Breaking News
U.S. oil has its biggest one-day price increase in six years, driving up the cost of gas
Oil prices surged Thursday, threatening to further drive up the price of gas as hopes for a near-term resolution to the Iran war faded following President Donald Trump’s address to the nation.
Stocks were volatile, with major indexes plunging early in the day before moving higher at the close on shifting headlines about the war in the Middle East.
U.S. indexes recovered their early losses on news that Iran’s deputy foreign minister said his country would outline a “new navigation regime” in the Strait of Hormuz after the war ended, injecting fresh optimism into markets over the future of the key waterway.
At the closing bell at 4 p.m.

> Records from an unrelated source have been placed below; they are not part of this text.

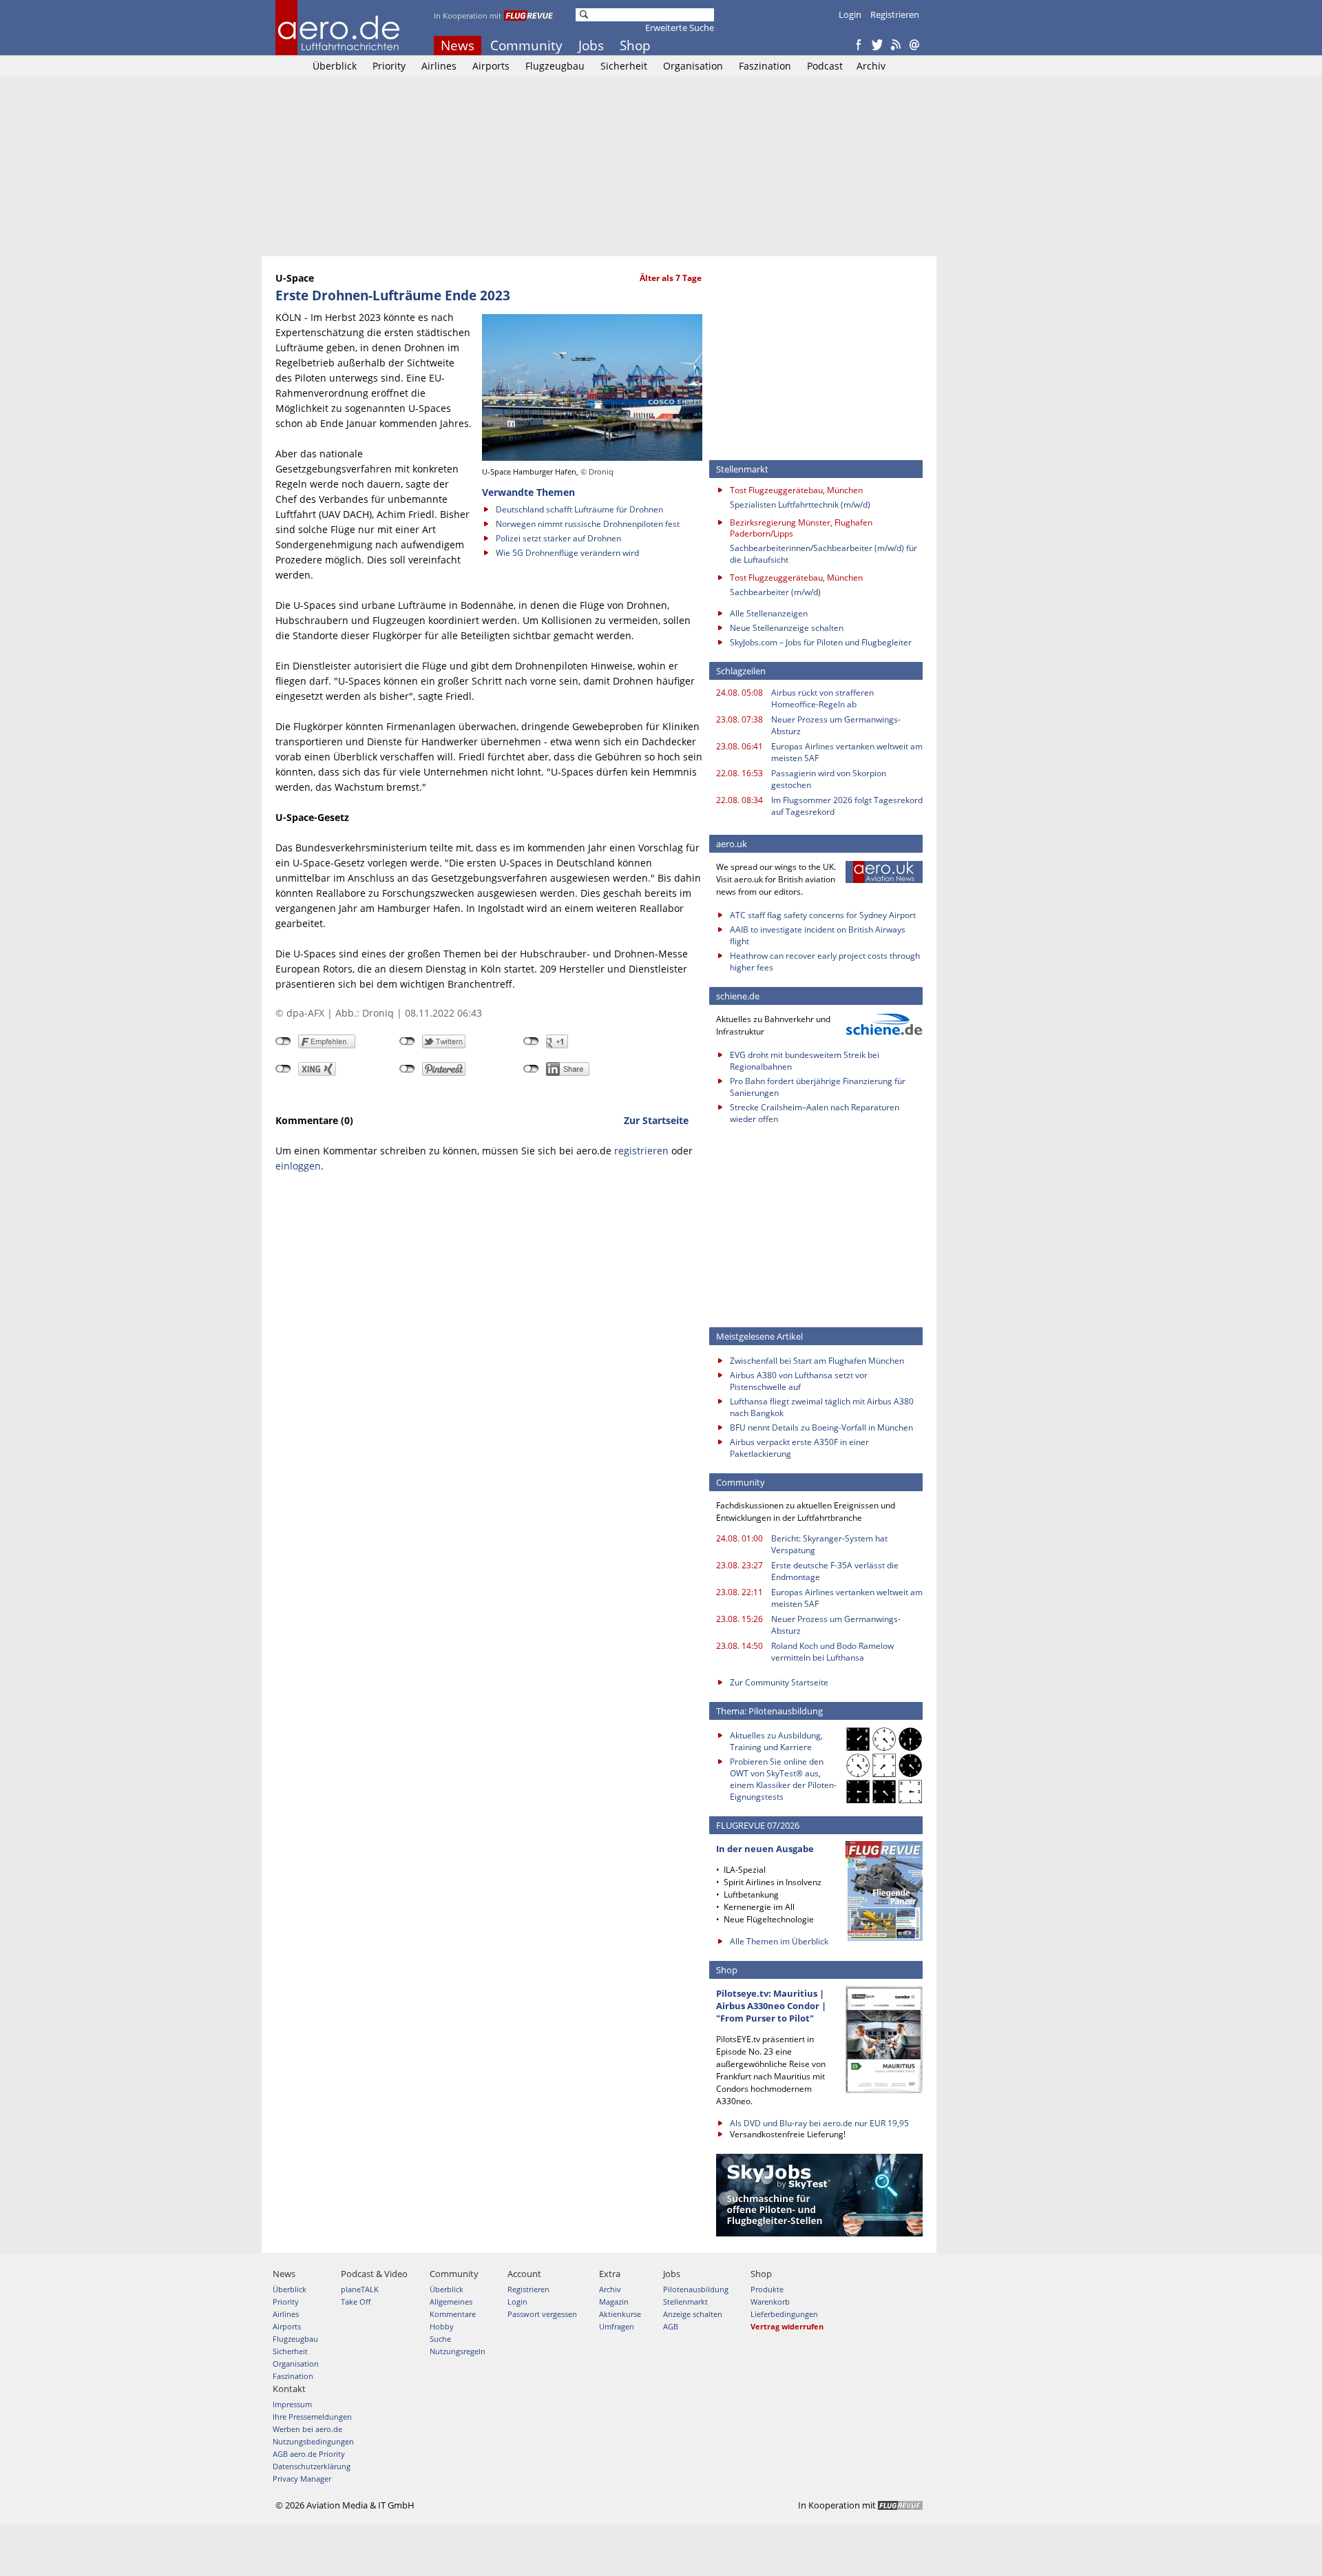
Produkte (767, 2289)
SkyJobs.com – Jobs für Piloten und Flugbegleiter (821, 642)
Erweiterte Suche (679, 27)
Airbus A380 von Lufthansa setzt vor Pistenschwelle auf (799, 1381)
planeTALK (360, 2289)
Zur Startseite (656, 1120)
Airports (491, 65)
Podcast (825, 65)
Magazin (614, 2301)
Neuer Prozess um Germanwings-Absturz (836, 725)
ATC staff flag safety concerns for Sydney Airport (823, 915)
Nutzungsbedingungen (313, 2441)
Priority (389, 65)
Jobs (591, 45)
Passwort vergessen (542, 2314)
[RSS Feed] (896, 45)
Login (850, 14)
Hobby (442, 2326)
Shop (635, 45)
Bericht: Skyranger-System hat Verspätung (829, 1544)
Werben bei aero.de (307, 2429)
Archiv (871, 65)
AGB (670, 2326)
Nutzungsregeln (457, 2351)
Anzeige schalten (692, 2314)
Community (526, 45)
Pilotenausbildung (695, 2289)
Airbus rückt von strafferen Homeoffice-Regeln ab (822, 698)
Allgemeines (451, 2301)
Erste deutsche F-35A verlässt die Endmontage (835, 1571)
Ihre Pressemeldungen (312, 2416)
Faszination (765, 65)
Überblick (335, 65)
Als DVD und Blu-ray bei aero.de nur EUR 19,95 (819, 2123)
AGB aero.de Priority (309, 2454)
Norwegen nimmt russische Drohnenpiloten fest (588, 524)
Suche (440, 2339)
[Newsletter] (914, 45)
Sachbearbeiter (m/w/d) (775, 592)
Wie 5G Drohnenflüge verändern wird (567, 553)
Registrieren (894, 14)
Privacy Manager (302, 2478)
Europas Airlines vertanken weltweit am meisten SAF (847, 752)
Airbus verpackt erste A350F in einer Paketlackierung (799, 1448)
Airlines (439, 65)
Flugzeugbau (555, 65)
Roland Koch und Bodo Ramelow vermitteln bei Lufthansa (832, 1651)
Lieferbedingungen (784, 2314)
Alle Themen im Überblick (779, 1941)
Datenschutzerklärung (311, 2466)
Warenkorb (770, 2301)
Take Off (355, 2301)
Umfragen (616, 2326)
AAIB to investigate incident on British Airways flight (817, 935)
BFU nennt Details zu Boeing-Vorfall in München (821, 1427)
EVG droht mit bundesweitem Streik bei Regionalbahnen (804, 1060)
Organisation (693, 65)
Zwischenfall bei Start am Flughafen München (817, 1361)
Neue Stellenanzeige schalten (786, 628)
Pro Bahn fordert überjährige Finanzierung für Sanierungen (817, 1087)
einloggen (298, 1165)
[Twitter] (877, 45)
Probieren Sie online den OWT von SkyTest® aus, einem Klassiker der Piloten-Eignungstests (783, 1779)
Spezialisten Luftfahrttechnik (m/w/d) (800, 504)
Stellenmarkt (685, 2301)
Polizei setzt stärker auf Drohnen (558, 538)
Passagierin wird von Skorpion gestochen (828, 779)
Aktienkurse (620, 2314)
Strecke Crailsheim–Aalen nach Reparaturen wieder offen (814, 1113)
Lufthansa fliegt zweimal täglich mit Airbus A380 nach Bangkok (822, 1407)
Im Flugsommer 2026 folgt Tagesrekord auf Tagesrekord (847, 806)
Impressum (292, 2404)
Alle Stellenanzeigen (769, 613)
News (457, 45)
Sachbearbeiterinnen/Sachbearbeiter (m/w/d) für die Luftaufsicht (823, 553)
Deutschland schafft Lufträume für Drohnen (579, 509)
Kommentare (453, 2314)
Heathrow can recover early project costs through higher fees (825, 961)
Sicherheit (623, 65)
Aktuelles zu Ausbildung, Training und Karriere (776, 1741)
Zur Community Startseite (779, 1682)
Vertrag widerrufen (787, 2326)
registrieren (641, 1150)
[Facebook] (858, 45)
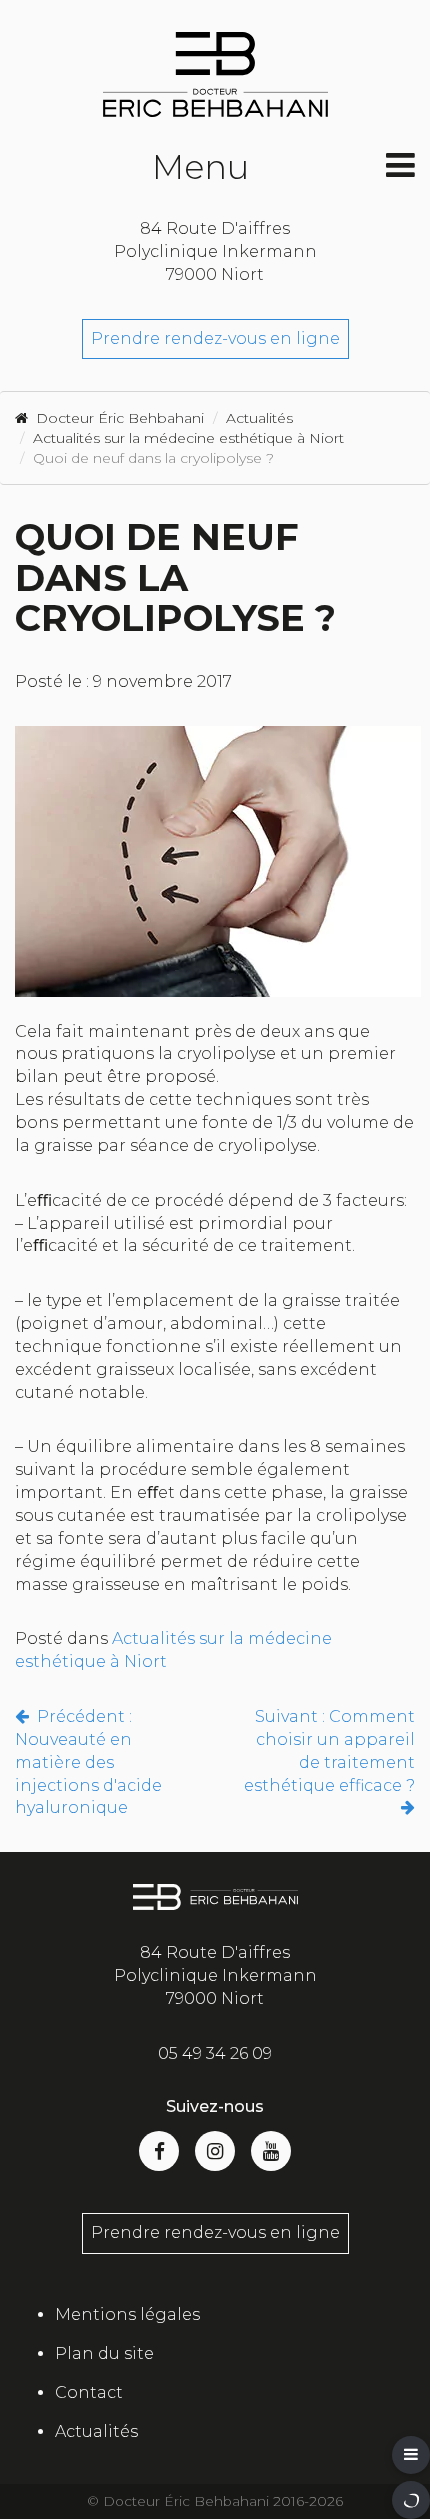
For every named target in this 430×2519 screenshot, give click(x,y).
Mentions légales (127, 2314)
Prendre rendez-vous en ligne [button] (215, 2232)
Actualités (96, 2431)
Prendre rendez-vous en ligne (215, 338)
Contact (89, 2392)
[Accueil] (215, 74)
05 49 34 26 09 (215, 2053)
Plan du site (104, 2353)
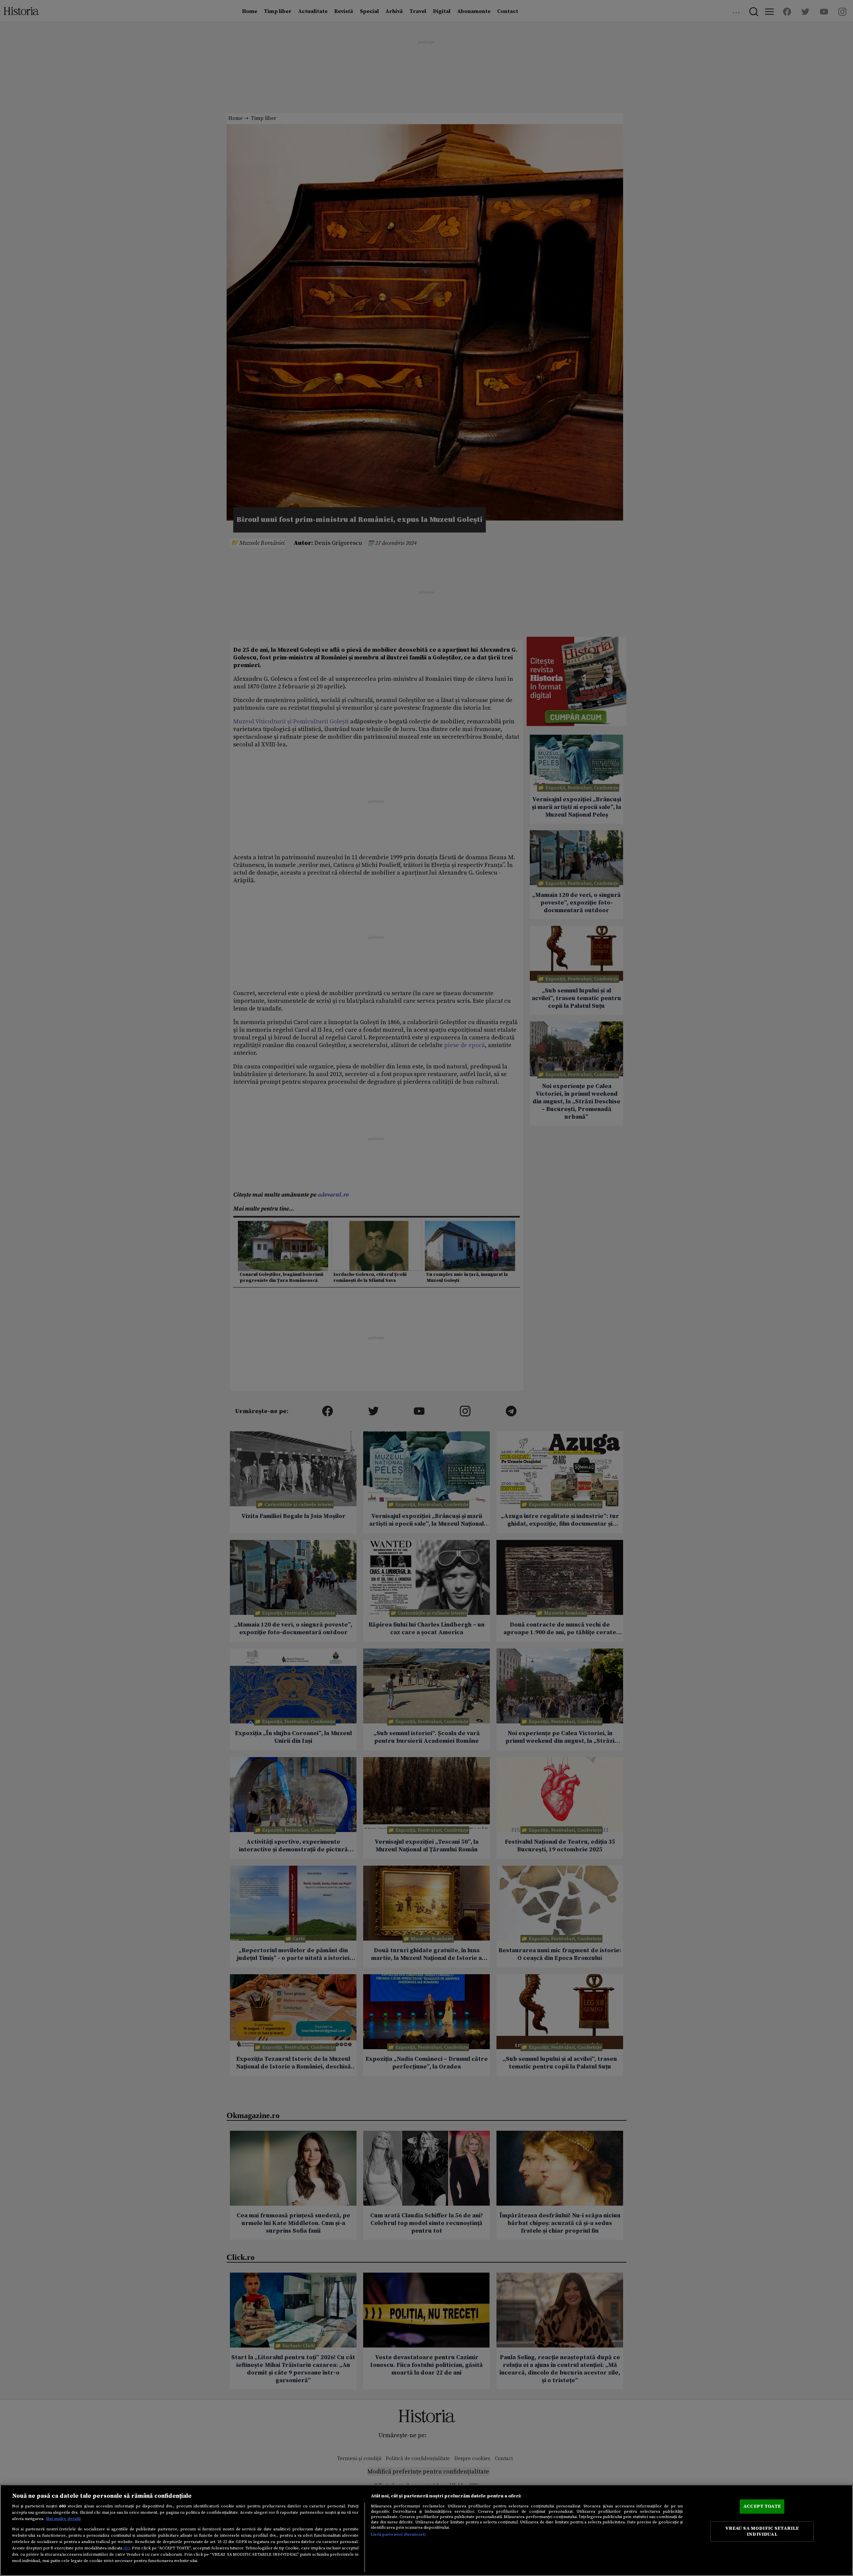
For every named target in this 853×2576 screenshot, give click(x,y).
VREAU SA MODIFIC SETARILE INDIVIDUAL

ET, the S&P 500 closed up 0.11%, the Nasdaq Composite ended higher by 0.18%, and the Dow Jones Industrial Average fell 61 points. The Russell 2000 index, which tracks smaller companies, rose 0.7%.
In a contrast with stocks, oil prices hardly moved on the Iranian official’s comments about the future of the Strait of Hormuz.
The cost of U.S. crude oil continued pushing higher to more than $111 per barrel, up nearly 12% since Wednesday, its biggest one-day price jump in six years. For the year, it’s now up 94%.
Brent, the international oil benchmark, rose nearly 8% to more than $109 per barrel. For the year, the price of Brent has surged nearly 80%.
In his speech Wednesday, Trump said the war would end “shortly,” but he simultaneously pledged to conduct additional “extremely hard” strikes on Iran “over the next two to three weeks.”
Missing from Trump’s address was any structured path to a ceasefire. He likewise did not put forth any plans to reopen the strait, through which more than 20% of the world’s oil supply typically passes.
“The strait will open up naturally,” Trump said at the White House.
He also emphasized that the war will continue until the U.S. military’s objectives were “fully achieved.”
Oil prices began rising while Trump was speaking Wednesday night and kept climbing, reversing two days of declines.
Global crude oil prices directly affect the price of fuel in the U.S., where the average cost of a gallon of unleaded gas was $4.08 Thursday, according to AAA. That’s up from just $2.98 a gallon before the war.
The “markets wanted something different,” UBS Global Wealth Management CIO Paul Donovan wrote in a note Thursday about Trump’s address. “U.S. escalation (however short-lived) risks being met with an Iranian response, threatening more infrastructure damage in the Gulf.”